This study found that the TDM has strong psychometric properties and is valid, based on its development using existing literature and extensive field experience, and is a reliable instrument for measuring perceptions of team development. It is potentially a tool for assisting health care team members understand the extent that attributes of teamwork are present within their group. We used two rounds of testing with two independent groups of teams to assess its psychometric parameters. The initial test was used to conduct the data reduction step and then a second test was conducted to complete a full psychometric analysis of the tool. Importantly, it holds its psychometric strength in groups as small as three members and as large as 30. It was developed and tested in a variety of health care settings including ambulatory, hospital based, and administrative health care teams in both rural and urban environments. The TDM measures four domains, two of which are similar to domains identified in the recent systematic review,14 such as communication and roles/goals. However, the TDM was designed to measure teamwork development and, thus, it also assesses cohesion and team primacy, both of which are crucial to the development of teams. With the increased focus of team-based care as part of the patient-centered medical home,22 and health care reform initiatives in general, the ability to accurately measure team development is vitally important.

This paper presents detailed methods on factor analysis and use of the Rasch approach for score conversion. While the topic of measuring team development is clearly important for family medicine research and practice, the methodological detail provided here may be difficult to understand and interpret without training in psychometrics. We have provided this detail because instrument design, development, and testing contributes to reliability and validity of measures, which are important for accuracy. Family physicians often work with teams of investigators, including biostatisticians, as part of their scholarly work. We hope this paper will foster the use of a common language to make it easier to dialogue about instrument testing. We were unable to provide a tutorial on factor analysis and Rasch modeling in this paper due to space constraints, but we do provide citations that can be used for further study.20,21

The development of accurate tools to measure team-based care, as well as other aspects of health care reform, are important to academic family medicine for a number of reasons. First of all, educators in family medicine lead the development of training programs that promote team-based care, which includes teamwork as a critical component, especially in the development of primary care medical homes. Assisting our student and resident learners in understanding and improving the domains of effective practice teamwork is critical to our educational mission to prepare them to be leaders in their health care practice and community. Secondly, research in team-based care needs to be core to the mission of family medicine’s academic institutions emphasizing accurate measurement of team development and creating best methods for developing teams. Finally, the use of factor analysis and Rasch measurement methods in this study will hopefully encourage others in the academic family medicine research fields to consider these types of survey development and scoring methods.

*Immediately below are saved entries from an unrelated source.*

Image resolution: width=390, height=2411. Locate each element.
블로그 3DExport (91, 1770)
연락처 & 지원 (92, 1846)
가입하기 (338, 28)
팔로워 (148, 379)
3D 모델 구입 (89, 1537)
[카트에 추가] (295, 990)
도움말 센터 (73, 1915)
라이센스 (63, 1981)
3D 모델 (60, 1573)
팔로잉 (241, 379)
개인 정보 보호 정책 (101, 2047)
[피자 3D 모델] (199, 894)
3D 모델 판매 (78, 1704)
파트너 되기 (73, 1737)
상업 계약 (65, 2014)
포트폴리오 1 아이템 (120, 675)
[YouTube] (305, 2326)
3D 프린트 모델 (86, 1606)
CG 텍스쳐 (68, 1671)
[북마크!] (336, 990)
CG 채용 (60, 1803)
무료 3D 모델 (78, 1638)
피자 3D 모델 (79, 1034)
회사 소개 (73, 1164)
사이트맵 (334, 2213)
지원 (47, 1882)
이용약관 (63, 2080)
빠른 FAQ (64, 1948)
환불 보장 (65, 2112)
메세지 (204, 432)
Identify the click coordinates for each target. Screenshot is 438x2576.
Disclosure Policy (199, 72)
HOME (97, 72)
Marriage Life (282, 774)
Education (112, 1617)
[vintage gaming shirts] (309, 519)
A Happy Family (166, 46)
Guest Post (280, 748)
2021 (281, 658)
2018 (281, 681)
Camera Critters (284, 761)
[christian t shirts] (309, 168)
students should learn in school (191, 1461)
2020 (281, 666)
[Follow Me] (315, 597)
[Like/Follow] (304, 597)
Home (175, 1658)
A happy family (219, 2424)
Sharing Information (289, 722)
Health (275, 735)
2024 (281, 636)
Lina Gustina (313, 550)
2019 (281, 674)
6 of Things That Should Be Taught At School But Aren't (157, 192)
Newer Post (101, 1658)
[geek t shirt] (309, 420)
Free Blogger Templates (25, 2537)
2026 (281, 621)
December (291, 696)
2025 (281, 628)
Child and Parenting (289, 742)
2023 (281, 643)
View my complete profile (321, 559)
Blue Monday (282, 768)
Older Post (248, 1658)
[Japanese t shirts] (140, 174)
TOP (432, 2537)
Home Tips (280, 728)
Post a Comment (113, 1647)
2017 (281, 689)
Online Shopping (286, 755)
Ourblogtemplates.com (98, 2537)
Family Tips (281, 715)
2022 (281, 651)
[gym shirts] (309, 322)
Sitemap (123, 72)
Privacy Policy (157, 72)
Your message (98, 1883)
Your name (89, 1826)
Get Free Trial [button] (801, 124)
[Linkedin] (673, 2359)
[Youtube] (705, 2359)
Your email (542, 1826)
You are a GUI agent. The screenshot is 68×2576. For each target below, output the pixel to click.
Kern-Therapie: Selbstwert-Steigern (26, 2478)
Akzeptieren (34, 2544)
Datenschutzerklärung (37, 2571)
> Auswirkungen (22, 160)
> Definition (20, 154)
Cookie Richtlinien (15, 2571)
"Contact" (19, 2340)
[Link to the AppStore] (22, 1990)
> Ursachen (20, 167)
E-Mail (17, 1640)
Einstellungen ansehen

The evaluation of the TDM has a number of strengths. The intention in the developmental phase of the instrument was to improve patient care through teamwork across a variety of health care settings, so the relevance to the teams and the care they provide was high. The data were collected with individual anonymity and, although it does prevent analyzing the data by team member profession or role, it ensures that response and group bias was minimized. We collected data from health care professionals performing a spectrum of roles with all individuals identifying themselves as part of a team. Use in health care settings, including inpatient and outpatient, occurring in moderate-sized communities in three states is beneficial as the tool is likely generalizable to similar communities and health care settings in the United States. Methodologically strong, the tool’s items were constructed using a two-phase approach, and large numbers of individuals and teams were surveyed. The MPlus factor analysis identified initial domains, and the use of the Rasch rating scale measurement model allowed us to apply a powerful method of developing a concise, accurate linear measurement by converting individual ordinal response data (Likert scale responses) into true interval data (like a “yardstick”) allowing statistical analysis across time and populations.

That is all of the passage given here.